LOCO thesis for this strangle
The market-implied 1-standard-deviation range for LOCO extends from approximately $14.85 on the downside to $19.03 on the upside. A LOCO long strangle is the OTM cousin of the straddle: lower up-front cost but the underlying has to travel further past either OTM strike before the position turns profitable at expiration. Current LOCO IV rank near 14.44% sits in the lower third of its 1-year distribution, where IV often re-expands toward the mean; this favors premium-buying structures and disadvantages premium-selling structures on LOCO at 43.00%. As a Consumer Cyclical name, LOCO options can move on sector-level news flow (peer earnings, regulatory updates, industry-specific macro data) in addition to LOCO-specific events.
LOCO strangle positions are structurally neutral / high-volatility (long premium, OTM); the modeled P&L assumes European-style exercise at expiration and ignores early assignment, transaction costs, dividends paid before expiry on the stock leg (when present), and the bid-ask spread on the listed chain. LOCO positions also carry Consumer Cyclical sector concentration risk; news flow inside the sector (peer earnings, regulatory shifts, supply-chain headlines) can move LOCO alongside the broader basket even when LOCO-specific fundamentals are unchanged. Always rebuild the position from current LOCO chain quotes before placing a trade.
Frequently asked questions
- What is a strangle on LOCO?
- A strangle on LOCO is the strangle strategy applied to LOCO (stock). The strategy is structurally neutral / high-volatility (long premium, OTM): A long strangle buys an OTM call and an OTM put at offset strikes, cheaper than a straddle but requiring a larger underlying move to profit since both wings start out-of-the-money. With LOCO stock trading near $16.94, the strikes shown on this page are snapped to the nearest listed LOCO chain strike and the premiums come straight from the end-of-day bid/ask midpoint.
- How are LOCO strangle max profit and max loss calculated?
- Upside max profit is unbounded; downside max profit is bounded at the put strike minus the combined debit (reached at zero). Max loss equals the combined debit times 100 (reached anywhere between the two OTM strikes). Two breakevens at call-strike plus debit and put-strike minus debit. For the LOCO strangle priced from the end-of-day chain at a 30-day expiry (ATM IV 43.00%), the computed maximum profit is unbounded per contract and the computed maximum loss is -$157.50 per contract. Live intraday quotes will differ as the chain moves through the trading session.
- What is the breakeven for a LOCO strangle?
- The breakeven for the LOCO strangle priced on this page is roughly $14.43 and $19.58 at expiration, derived from end-of-day chain premiums. Breakeven is the underlying price at which the strategy's P&L crosses zero ignoring transaction costs and assignment risk. The current LOCO market-implied 1-standard-deviation expected move is approximately 12.33%; if the move sits well outside the breakeven distance, the structure's risk-reward becomes correspondingly tighter.

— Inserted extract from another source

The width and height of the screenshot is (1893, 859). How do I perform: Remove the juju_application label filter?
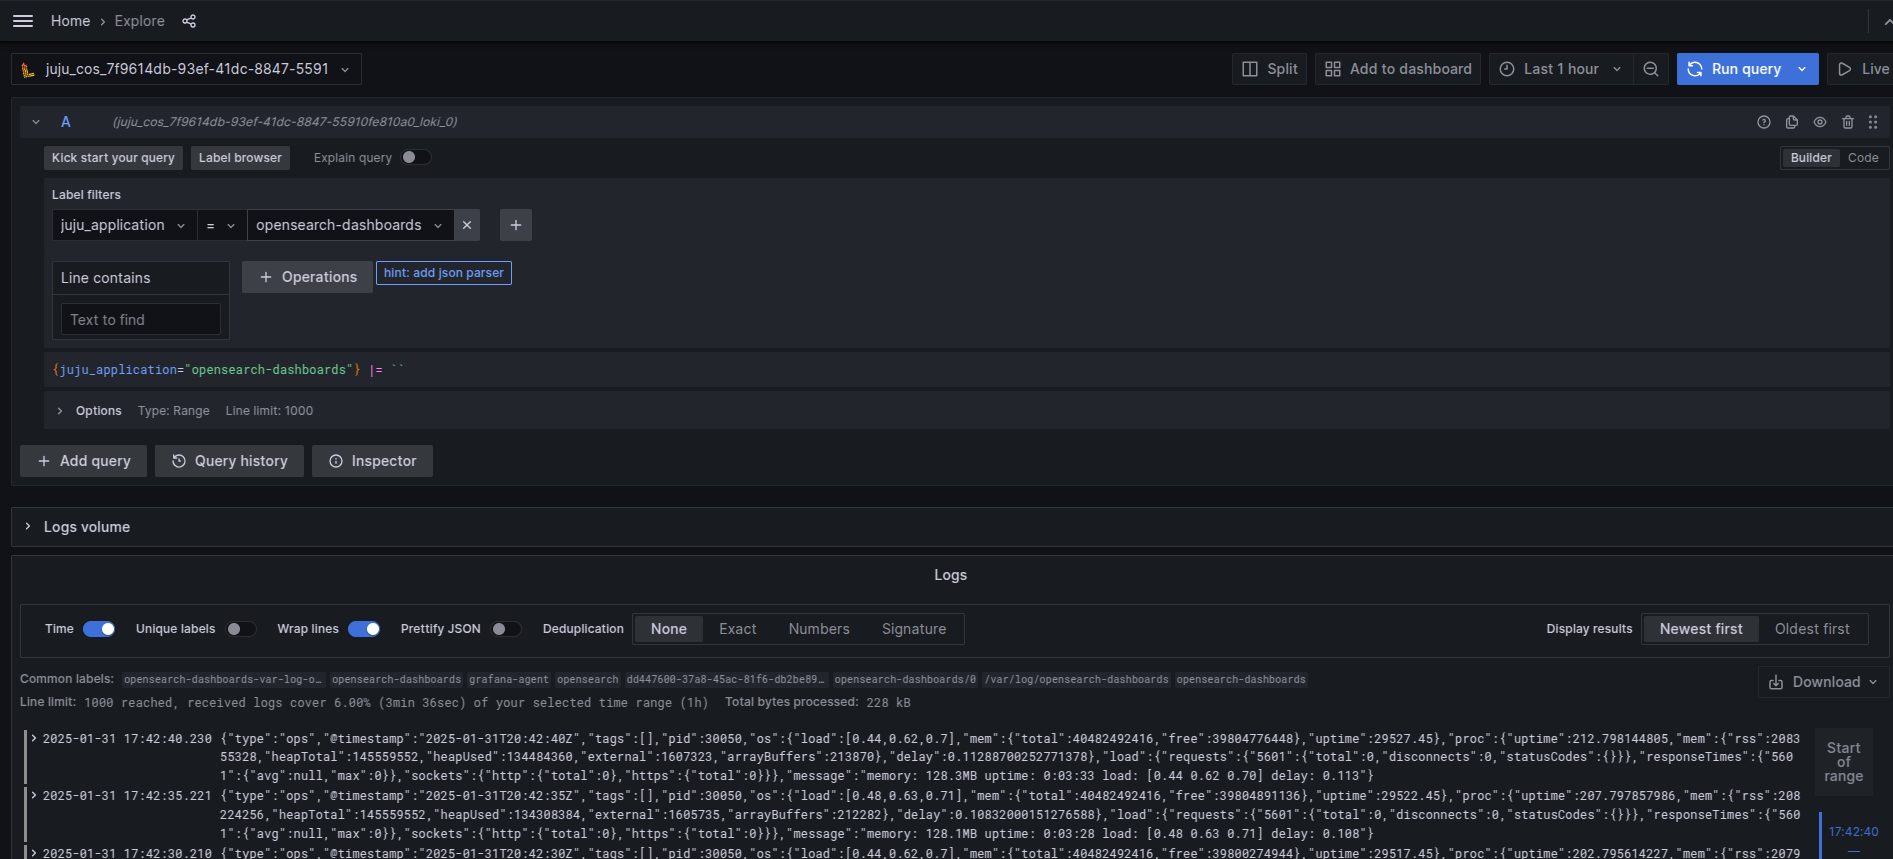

- When should you consider a strangle on LOCO?
- Strangles on LOCO are the cheaper cousin of the straddle - traders use them when they want a large directional move but are willing to give up the inner-strike sensitivity in exchange for a lower up-front debit on the LOCO chain.
- How does current LOCO implied volatility affect this strangle?
- LOCO ATM IV is at 43.00% with IV rank near 14.44%, which is on the low end of its 1-year range. Premium-buying structures (long call, long put, debit spreads) are relatively cheap in this regime; premium-selling structures collect less credit per unit risk.